United States Bankruptcy Court, N.D. Ohio
Oct 31, 2002
Case No. 01-3048, (Related Case: 00-35074) (Bankr. N.D. Ohio Oct. 31, 2002)

Opinion

Case No. 01-3048, (Related Case: 00-35074)

October 31, 2002


ORDER


This cause comes before the Court after a Trial held on the Plaintiff's Complaint to Determine the Dischargeability of a marital debt. The statutory authority upon which the Plaintiff relies for her Complaint is 11 U.S.C. § 523(a)(15) which generally excludes from the scope of a bankruptcy discharge property settlements arising from a divorce unless one of two exceptions are met: (1) the debtor does not have "the ability to pay" the debt within the meaning of subparagraph (A) of § 523(a)(15); or within the meaning of subparagraph (B), "discharging such debt would result in a benefit to the debtor that outweighs the detrimental consequences to [the] spouse, former spouse, or child of the debtor[.]"

With respect to the Plaintiff's cause of action under § 523(a)(15), only one debt is at issue: A potential deficiency which may result if the sale of the Parties' former marital home is insufficient to satisfy the first mortgage. With regards to this debt, the undisputed facts of this case show that both the Plaintiff and the Defendant executed a first mortgage on their former marital residence to Fifth-Third Bank in the amount of Fifty-six Thousand Five Hundred Twenty-five dollars ($56,525.00). In addition, it was presented to the Court that, despite the Parties' obligation being in arrears for a significant period of time, Fifth-Third Bank has not concluded foreclosure proceedings against the property.

Under § 523(a)(15), the creditor bears the initial burden of proving that the debt at issue arose from a separation or divorce. Once this burden has been established, however, the burden then shifts to the debtor who must establish his/her compliance with one of the two exceptions to nondischargeability set forth in § 523(a)(15). See, e.g., Erd v. Erd (In re Erd), 282 B.R. 620, 625 (Bankr. N.D.Ohio 2002). In applying this standard to the case, there is no dispute between the Parties that the Defendant was ordered, in the Parties' decree of divorce, to assume and hold the Plaintiff harmless on the mortgage obligation to Fifth-Third Bank. Consequently, the issue at the Trial was whether the Defendant had met his burden under either subparagraph (A) or (B) of § 523(a)(15).

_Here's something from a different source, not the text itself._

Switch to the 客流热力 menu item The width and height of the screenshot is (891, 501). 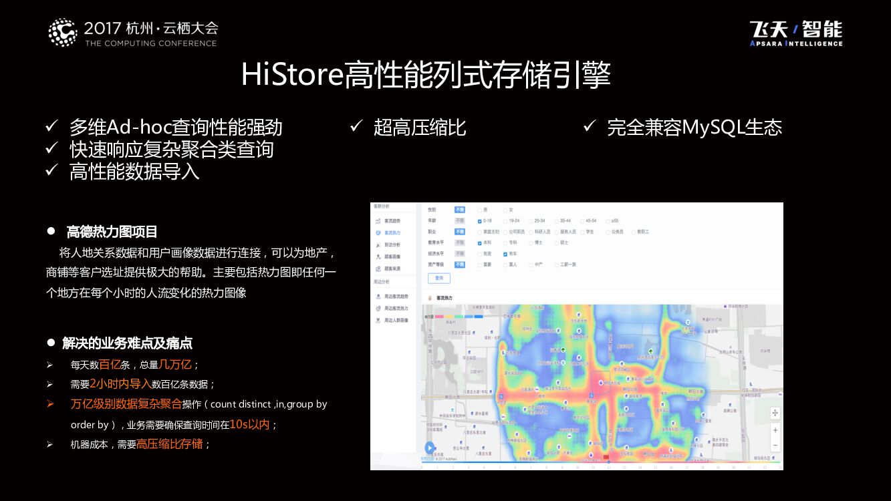click(392, 232)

The "ability to pay" test of subparagraph (A) of § 523(a)(15) requires that a court ascertain the amount of income that the debtor has available that is not "reasonably necessary to be expended for the maintenance or support of the debtor or a dependent of the debtor . . ." Calabrese v. Calabrese (In re Calabrese), 211 B.R. 357, 361 (Bankr. N.D.Ohio 2002). By comparison, the "balancing test" of subparagraph (B) requires that a court conduct a "standard of living" analysis which necessitates comparing the parties' respective standards of living to determine if the debtor's standard of living will fall materially below that of the creditor's standard of living if the debt is not discharged. Id. at 363. Implicit in both of these tests, however, is that the trier-of-fact be able to ascertain, with reasonable certainty, the amount of indebtedness involved. See, e.g., Courtney v. Trout (In re Trout), 282 B.R. 863, 870 (a debtor's disposable income must be set against the amount of the marital debt at issue to determine whether or not the debtor can repay the marital debt within a reasonable amount of time); In re Erd, 282 B.R. at 625 (after considering the total amount of the indebtedness involved, the court must determine whether the debtor can realistically pay the marital debt(s) within a reasonable amount of time).

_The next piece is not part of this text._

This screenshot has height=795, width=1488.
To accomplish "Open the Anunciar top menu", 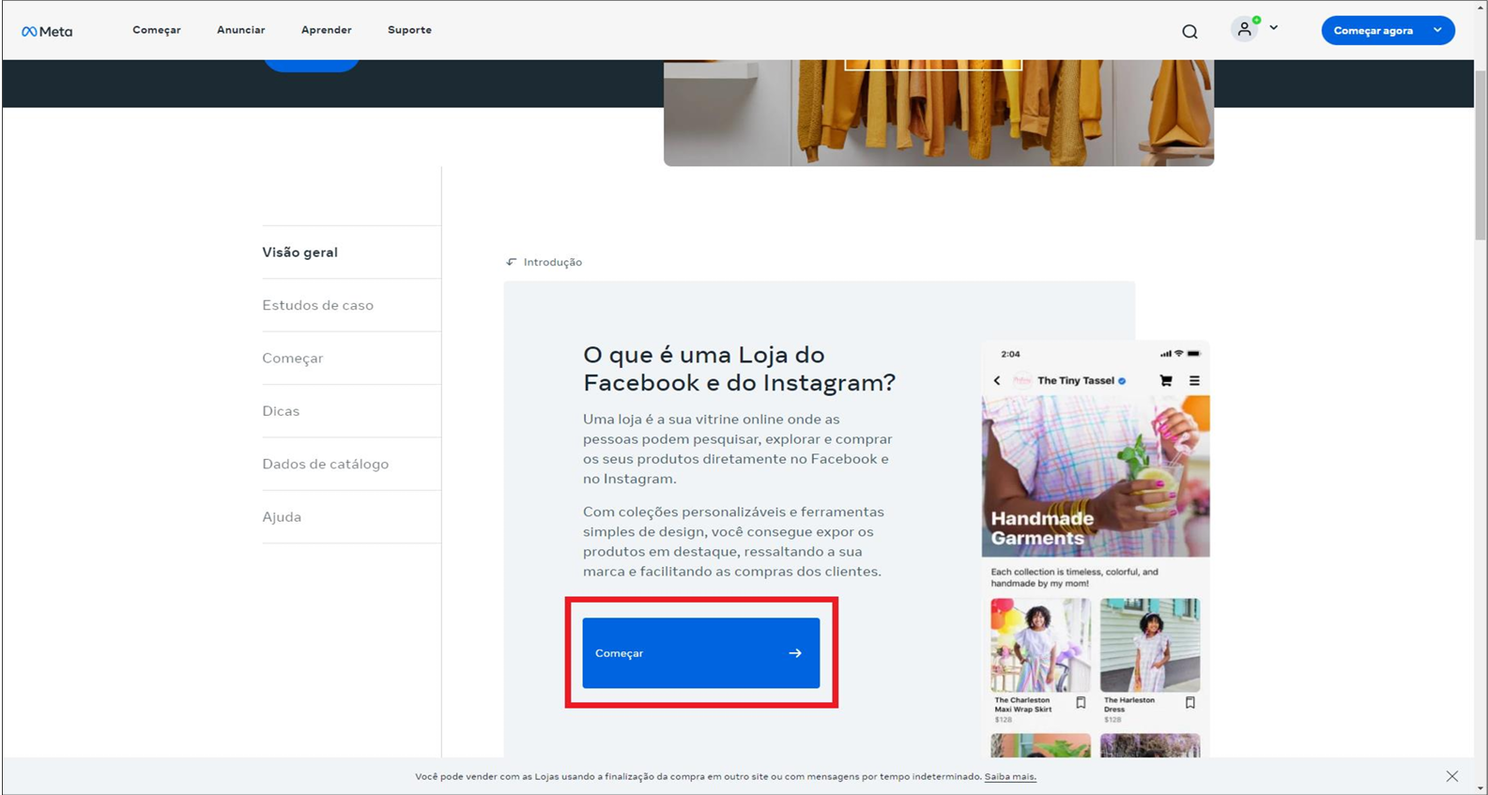I will [x=240, y=30].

In this case, however, no such determination can be made. For example, the Parties did express optimism that their former martial home would sell for an amount sufficient to satisfy the mortgage to Fifth-Third Bank, thus negating the need for a dischargeability determination. On the other hand, the facts of this case show that the Parties' former marital residence has been vacant for a considerable period of time, thus raising concerns as to whether the property has significantly depreciated in value. Along this same line, it would appear that considerable interest and other penalties have accrued on the Plaintiff's obligation to Fifth-Third Bank.

Accordingly, based upon the above concerns, the Court finds that it is premature, at this time, to make a ruling on whether the Defendant is entitled to a discharge of his martial obligation pursuant to either subparagraph (A) or (B) of § 523(a)(15). Therefore, the Court will hold this matter in abeyance until the amount of the Plaintiff's liability, if any, is determined. The Parties may, however, if they wish the Court to proceed with matter, submit by way of a joint stipulation the amount of indebtedness at issue, at which time the Court will proceed to make a ruling.

Accordingly, it is

ORDERED that upon the sale of the Parties' former marital property, the Parties notify the Court as to the amount of deficiency, if any, for which the Plaintiff, Amy Biederman, is liable.

It is FURTHER ORDERED that the Clerk, U.S. Bankruptcy Court, hold this matter in abeyance until the information set forth in the above Order has been received.


Summaries of

In re Stoodt

United States Bankruptcy Court, N.D. Ohio
Oct 31, 2002
Case No. 01-3048, (Related Case: 00-35074) (Bankr. N.D. Ohio Oct. 31, 2002)
Case details for

In re Stoodt

Case Details

Full title:In Re: Nicholaus/Tabetha Stoodt Debtor(s); Amy Biederman Plaintiff(s) v…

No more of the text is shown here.